Short exercise A -> Update the records from the first line through the line containing "point(12,516)", replacing "Dashboard" with "Home" and leaving everything else unchanged.

Extract to read ->
%%
Ultralight cycle touring – a.k.a. bikepacking – is something I’ve been asked repeatedly to cover on this blog.
As luck would have it, lightweight bikepacking is also something I’m getting more and more interested in, especially now I’m based in a place with endless potential for dirt road adventures in the mountains. Exciting plans are brewing for this style of adventure cycling. But a trial run is always a good idea…
Luckily, a couple of weeks back, I found myself with the unexpected luxury of an empty week in my calendar, a touring bike in need of a workout, and an appointment to keep on the other side of England. With an unbroken run of fabulous weather on the forecasters’ cards, it was the perfect opportunity to experiment with bikepacking.
Here’s the rig I used to follow a rough route from London, along the south coast of England as far as the New Forest, and cut across to Bristol:
It’s pretty much the lightest I’ve travelled by bicycle for more than a couple of days. The feeling of being unburdened yet self-sufficient was a fantastic luxury.
I made a few mistakes, and learned a lot, as you tend to do when trying something new.
But before I go into any more detail on what I did discover about bikepacking, let’s tackle the fundamental question of ‘why’ you might go ultralight with your two-wheeled travels. After all, when the classic pannier-laden rig has been tried and tested for decards, what’s the point of changing it?
%%
Entries for locating text and elements
%%
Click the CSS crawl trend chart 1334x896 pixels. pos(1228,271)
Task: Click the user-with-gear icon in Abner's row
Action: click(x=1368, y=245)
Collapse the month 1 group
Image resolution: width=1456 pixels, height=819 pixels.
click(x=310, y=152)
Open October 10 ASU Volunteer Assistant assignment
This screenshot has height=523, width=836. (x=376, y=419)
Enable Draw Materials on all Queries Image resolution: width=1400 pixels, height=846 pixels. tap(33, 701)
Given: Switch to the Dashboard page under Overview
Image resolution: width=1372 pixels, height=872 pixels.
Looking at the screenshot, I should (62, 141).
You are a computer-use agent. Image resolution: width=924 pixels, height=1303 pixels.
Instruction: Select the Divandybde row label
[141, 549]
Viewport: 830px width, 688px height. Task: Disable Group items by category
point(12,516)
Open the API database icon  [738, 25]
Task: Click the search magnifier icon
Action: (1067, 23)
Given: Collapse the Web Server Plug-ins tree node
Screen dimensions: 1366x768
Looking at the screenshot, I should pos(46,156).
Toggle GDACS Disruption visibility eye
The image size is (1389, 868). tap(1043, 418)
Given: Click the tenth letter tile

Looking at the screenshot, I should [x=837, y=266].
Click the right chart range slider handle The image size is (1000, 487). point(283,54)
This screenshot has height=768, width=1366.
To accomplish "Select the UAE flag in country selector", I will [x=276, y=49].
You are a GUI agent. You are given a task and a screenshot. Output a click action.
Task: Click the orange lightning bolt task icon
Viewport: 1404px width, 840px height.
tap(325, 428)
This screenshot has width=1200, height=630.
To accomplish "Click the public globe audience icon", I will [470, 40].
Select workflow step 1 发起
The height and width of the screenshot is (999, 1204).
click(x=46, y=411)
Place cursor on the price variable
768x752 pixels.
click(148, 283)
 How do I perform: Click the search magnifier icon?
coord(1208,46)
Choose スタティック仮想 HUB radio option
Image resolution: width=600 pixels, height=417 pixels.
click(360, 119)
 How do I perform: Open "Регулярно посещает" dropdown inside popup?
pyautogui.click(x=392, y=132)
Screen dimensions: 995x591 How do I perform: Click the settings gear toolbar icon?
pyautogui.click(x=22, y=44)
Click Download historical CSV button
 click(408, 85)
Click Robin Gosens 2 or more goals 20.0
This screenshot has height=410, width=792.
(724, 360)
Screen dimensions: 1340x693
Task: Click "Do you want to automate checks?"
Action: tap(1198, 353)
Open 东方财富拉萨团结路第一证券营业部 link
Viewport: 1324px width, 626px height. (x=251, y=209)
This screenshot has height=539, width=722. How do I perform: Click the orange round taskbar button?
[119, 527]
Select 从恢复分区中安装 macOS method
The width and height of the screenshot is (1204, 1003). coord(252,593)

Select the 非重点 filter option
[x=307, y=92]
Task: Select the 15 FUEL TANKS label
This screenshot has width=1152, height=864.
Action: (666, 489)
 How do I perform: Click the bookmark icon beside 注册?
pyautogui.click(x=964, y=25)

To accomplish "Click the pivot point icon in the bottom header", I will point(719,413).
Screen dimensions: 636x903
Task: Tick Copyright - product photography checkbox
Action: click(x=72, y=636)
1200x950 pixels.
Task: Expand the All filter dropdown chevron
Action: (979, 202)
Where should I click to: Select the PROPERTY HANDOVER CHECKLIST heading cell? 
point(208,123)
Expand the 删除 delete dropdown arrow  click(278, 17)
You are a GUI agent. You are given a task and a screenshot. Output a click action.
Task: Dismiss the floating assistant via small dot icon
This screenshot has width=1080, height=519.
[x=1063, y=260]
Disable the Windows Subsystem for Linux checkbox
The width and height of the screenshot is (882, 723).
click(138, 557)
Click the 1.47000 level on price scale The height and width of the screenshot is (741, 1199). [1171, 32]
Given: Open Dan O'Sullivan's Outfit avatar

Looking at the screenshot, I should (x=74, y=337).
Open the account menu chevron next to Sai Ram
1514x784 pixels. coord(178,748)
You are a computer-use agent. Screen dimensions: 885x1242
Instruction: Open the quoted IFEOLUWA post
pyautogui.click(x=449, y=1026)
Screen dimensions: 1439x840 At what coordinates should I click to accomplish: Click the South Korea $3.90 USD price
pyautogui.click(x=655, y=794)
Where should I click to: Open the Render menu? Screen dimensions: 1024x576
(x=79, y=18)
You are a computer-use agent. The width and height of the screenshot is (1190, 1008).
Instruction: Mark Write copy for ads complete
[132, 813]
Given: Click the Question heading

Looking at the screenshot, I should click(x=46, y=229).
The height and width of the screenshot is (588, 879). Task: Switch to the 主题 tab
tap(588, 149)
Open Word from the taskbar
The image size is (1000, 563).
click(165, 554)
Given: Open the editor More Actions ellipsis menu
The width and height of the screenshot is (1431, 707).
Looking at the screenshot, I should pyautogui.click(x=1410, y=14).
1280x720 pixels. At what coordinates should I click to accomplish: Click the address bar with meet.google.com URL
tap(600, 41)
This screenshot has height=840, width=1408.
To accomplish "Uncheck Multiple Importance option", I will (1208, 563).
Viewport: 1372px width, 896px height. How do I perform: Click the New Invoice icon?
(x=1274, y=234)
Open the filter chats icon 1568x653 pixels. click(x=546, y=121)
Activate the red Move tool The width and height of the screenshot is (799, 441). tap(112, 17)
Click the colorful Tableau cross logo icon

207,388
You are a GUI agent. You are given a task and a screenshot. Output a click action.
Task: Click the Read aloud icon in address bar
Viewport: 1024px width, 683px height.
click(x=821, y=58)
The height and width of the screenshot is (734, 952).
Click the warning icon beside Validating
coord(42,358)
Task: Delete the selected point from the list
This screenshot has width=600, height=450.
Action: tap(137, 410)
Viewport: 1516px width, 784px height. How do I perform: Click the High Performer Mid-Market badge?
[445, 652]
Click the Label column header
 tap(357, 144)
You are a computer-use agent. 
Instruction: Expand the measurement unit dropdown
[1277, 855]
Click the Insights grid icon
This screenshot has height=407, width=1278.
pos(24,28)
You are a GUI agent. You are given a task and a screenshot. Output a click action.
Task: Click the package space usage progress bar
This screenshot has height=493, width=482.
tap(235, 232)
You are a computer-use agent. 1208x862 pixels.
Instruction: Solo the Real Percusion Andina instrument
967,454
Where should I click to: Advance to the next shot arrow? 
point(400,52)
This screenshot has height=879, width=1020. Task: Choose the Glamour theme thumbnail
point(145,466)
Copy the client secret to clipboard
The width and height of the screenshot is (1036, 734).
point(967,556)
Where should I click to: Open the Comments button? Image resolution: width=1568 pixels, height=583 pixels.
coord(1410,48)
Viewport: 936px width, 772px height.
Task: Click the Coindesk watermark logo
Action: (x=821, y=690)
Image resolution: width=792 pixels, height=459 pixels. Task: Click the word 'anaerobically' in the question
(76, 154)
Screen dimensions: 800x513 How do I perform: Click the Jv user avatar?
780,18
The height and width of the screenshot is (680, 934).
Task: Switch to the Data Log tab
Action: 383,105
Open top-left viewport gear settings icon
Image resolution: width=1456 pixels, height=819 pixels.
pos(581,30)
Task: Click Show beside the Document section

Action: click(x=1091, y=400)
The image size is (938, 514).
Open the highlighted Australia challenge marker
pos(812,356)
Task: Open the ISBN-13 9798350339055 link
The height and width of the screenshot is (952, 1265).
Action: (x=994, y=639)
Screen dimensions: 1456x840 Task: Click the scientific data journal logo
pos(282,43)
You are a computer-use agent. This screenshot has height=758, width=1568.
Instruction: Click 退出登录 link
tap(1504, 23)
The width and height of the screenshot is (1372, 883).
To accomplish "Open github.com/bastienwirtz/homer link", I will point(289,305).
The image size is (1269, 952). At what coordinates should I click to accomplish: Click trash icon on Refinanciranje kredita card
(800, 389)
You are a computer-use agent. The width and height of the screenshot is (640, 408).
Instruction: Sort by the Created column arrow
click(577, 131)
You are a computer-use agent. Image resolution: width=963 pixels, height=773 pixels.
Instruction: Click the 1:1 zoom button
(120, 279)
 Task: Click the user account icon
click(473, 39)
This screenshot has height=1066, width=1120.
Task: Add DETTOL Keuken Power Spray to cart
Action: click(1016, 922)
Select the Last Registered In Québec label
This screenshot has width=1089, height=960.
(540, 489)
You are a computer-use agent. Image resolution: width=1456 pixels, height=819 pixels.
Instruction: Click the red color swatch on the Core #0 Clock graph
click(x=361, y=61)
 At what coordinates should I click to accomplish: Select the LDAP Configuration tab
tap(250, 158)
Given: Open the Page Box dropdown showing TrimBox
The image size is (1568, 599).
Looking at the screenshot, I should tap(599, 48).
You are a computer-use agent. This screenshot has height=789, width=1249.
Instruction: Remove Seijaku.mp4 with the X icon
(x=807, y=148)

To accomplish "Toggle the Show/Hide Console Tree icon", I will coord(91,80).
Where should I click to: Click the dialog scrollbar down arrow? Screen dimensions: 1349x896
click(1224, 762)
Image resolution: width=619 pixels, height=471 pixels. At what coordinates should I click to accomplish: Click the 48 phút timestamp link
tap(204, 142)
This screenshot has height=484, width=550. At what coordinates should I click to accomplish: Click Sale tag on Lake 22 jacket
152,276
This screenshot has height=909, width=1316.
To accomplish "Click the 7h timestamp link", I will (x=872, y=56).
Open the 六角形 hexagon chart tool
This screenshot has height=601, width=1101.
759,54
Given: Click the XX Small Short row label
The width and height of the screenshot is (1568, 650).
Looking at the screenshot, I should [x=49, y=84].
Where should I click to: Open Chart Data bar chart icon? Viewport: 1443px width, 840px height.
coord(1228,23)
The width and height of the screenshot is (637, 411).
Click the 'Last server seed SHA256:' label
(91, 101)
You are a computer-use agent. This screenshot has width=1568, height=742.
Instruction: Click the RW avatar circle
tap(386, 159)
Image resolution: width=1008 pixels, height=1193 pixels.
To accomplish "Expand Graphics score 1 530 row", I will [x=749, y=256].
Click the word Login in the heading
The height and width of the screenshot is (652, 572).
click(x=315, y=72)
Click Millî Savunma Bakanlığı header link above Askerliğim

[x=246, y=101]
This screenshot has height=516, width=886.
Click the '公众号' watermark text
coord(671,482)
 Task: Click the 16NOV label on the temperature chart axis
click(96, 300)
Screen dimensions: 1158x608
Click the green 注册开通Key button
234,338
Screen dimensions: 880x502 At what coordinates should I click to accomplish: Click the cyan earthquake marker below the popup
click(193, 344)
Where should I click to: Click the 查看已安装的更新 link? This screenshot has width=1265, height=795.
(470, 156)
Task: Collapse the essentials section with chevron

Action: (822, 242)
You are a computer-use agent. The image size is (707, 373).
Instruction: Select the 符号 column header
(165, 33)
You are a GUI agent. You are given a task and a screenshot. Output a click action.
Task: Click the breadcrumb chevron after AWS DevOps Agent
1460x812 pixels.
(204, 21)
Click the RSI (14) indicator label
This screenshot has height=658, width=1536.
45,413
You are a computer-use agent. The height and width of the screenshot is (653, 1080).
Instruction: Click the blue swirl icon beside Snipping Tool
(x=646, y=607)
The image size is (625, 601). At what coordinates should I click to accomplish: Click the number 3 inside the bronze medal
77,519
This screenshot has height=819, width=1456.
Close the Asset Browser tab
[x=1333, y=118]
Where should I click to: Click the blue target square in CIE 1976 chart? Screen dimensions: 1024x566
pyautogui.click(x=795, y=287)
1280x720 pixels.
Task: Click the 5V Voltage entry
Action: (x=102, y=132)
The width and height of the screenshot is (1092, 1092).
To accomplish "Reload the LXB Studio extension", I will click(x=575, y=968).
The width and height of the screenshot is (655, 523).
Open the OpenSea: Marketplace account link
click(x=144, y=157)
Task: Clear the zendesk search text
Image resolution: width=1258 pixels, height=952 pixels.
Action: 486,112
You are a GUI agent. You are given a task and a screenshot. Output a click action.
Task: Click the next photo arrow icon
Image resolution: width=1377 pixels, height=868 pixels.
%%
Short exercise B -> Continue the piece on ultralight bike touring from the point where it stops.

Expected answer A ->
Click the CSS crawl trend chart 1334x896 pixels. pos(1228,271)
Task: Click the user-with-gear icon in Abner's row
Action: click(x=1368, y=245)
Collapse the month 1 group
Image resolution: width=1456 pixels, height=819 pixels.
click(x=310, y=152)
Open October 10 ASU Volunteer Assistant assignment
This screenshot has height=523, width=836. (x=376, y=419)
Enable Draw Materials on all Queries Image resolution: width=1400 pixels, height=846 pixels. tap(33, 701)
Given: Switch to the Home page under Overview
Image resolution: width=1372 pixels, height=872 pixels.
Looking at the screenshot, I should (62, 141).
You are a computer-use agent. Image resolution: width=924 pixels, height=1303 pixels.
Instruction: Select the Divandybde row label
[141, 549]
Viewport: 830px width, 688px height. Task: Disable Group items by category
point(12,516)

Expected answer B ->
Good question. Given good roads, flat terrain and merciful weather, and all else being equal (fitness, patience, navigation skills, etc), the only thing you’re gaining by losing weight is pure speed, and therefore the range of distances you can cover.
But as we all should know, smiles are not a function of miles. So this is only an advantage if speed and distance are truly important, which in my experience describes only a fraction of cycle tourists, generally those from a road-racing background, or with a particularly masochistic streak.
No. The big draw for me was, instead, the range of terrain I could cover, not the quantity. Given a sufficiently versatile touring bike (and Tom’s Expedition Bike was built for versatility), the potential for taking an ultralight touring rig off the beaten track – and (gasp) having fun with it – is massively increased.
When I think back to the significant swathes of the planet I’ve crossed on dirt roads – or no roads at all – in Africa and Mongolia primarily, but also in Europe and the USA, I find that my strongest and most treasured memories are inevitably from these times.
That shouldn’t come as a surprise, for mountain biking was how I came across cycle touring in the first place. Indeed, the first touring bike I built was a Frankenstein’s monster of a mountain bike, adapted to carry loads of luggage (thus ironically rendering it deeply unsuited for off-road riding).
In many ways, then, going ultralight on an all-terrain bike is an optimisation of all the things that originally attracted me to the bicycle as a mode of transport, combined with a rectifying of the mistakes I made when touring off-road over the last few years.
And I’m not alone on this – in fact, I’m rather late to the party, as a quick search for ‘bikepacking’ will reveal.
(For those in search of vicarious dirt-road bikepacking adventures, Cass Gilbert’s blog is an unbeatable place to start.)
So much for the ‘why’. Let’s look at the ‘how’ of bikepacking.
Now, a week of it hardly makes me an expert. But I’ve been watching the bikepacking scene from the sidelines for years. And as with so many things adventurous, there seems to be an enormous emphasis on gear when discussing how to go ultralight with cycling adventures.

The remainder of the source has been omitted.